Neben Garching sollen auch Passau und Würzburg Kompetenzzentren für Informatik werden. In Passau wollen wir die überregionalen Forschungsverbünde und Forschungsprojekte der Fakultäten für Mathematik und Wirtschaftswissenschaften in einem "Zentrum für Anwendungen der Informatik"; zusammenfassen. Für Würzburg ist der Ausbau der technischen Informatik vorgesehen. Für die Wirtschaftsinformatik wollen wir einen nordbayerischen Verbund der Universitäten von Bamberg bis Regensburg einrichten.
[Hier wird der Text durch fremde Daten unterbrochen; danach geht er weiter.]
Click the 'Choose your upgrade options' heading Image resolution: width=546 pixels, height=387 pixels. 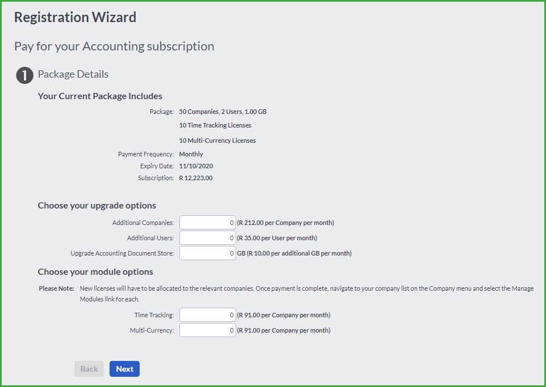point(97,206)
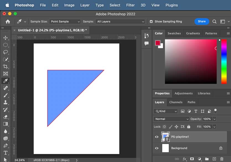Toggle Background layer visibility eye
Screen dimensions: 231x162
157,148
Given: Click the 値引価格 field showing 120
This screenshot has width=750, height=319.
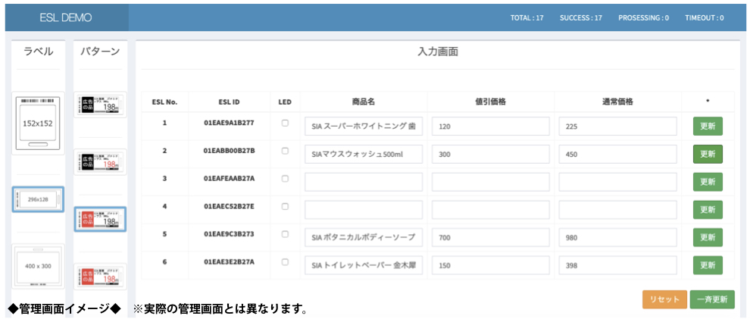Looking at the screenshot, I should click(490, 127).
Mit dieser Offensive wollen wir die Position Bayerns im globalen Wettbewerb halten und weiter ausbauen! Bayern ist fest entschlossen, sich dieser Herausforderung offensiv zu stellen und die Chancen des Wandels zu nutzen. Dazu müssen wir uns an den Leittechnologien der Zukunft orientieren, vor allem an der Informations- und Kommunikationstechnologie!

5. Schluß

Ich wünsche allen, die mit ihrer geistigen Kraft und ihrem wissenschaftliches Know-how für den Aufbau einer flächendeckenden Vernetzung Bayerns und Deutschlands arbeiten, auch weiterhin viel Erfolg!

Ihr hohes Engagement, ihre beispielhaften Leistungen und die günstigen Rahmenbedingungen, die der Freistaat schafft, sind auch die besten Voraussetzungen, mit Zuversicht in den Wettbewerb um den Bundeshöchstleistungsrechner einzutreten.

Sie können Ihre Arbeit auch leisten, in der Gewißheit, daß es sich lohnt, für die neuen Technologien und für den Wissenschaftsstandort Bayern zu arbeiten!